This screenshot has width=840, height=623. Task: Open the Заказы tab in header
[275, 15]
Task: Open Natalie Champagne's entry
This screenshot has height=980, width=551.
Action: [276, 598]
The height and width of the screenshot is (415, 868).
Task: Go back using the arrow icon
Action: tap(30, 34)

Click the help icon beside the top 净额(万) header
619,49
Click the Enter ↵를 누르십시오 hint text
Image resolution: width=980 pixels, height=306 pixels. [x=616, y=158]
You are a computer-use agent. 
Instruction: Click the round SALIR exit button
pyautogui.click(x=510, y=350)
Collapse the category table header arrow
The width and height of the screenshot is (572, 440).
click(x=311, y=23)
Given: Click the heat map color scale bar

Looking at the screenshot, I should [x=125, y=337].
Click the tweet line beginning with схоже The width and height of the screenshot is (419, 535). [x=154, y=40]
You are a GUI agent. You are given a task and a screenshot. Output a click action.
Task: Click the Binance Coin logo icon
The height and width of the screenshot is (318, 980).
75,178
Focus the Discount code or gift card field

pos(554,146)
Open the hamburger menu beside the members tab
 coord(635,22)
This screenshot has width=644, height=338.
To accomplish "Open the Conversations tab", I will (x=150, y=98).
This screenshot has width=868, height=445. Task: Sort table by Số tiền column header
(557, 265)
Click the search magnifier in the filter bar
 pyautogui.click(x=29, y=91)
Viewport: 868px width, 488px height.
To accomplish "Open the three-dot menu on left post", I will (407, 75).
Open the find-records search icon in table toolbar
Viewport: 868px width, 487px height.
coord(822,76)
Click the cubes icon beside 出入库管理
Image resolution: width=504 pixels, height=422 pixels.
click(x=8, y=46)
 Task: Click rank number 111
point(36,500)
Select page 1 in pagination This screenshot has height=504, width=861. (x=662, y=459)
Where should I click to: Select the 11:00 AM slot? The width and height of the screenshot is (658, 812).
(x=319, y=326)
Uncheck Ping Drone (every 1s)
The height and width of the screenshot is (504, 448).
____
### TASK INSTRUCTIONS
Using the data above, show each line where "agent" occurs.

### SOLUTION TO THE EXERCISE
You are a computer-use agent. 
You are a GUI agent. You are given a task and a screenshot. Output a click action.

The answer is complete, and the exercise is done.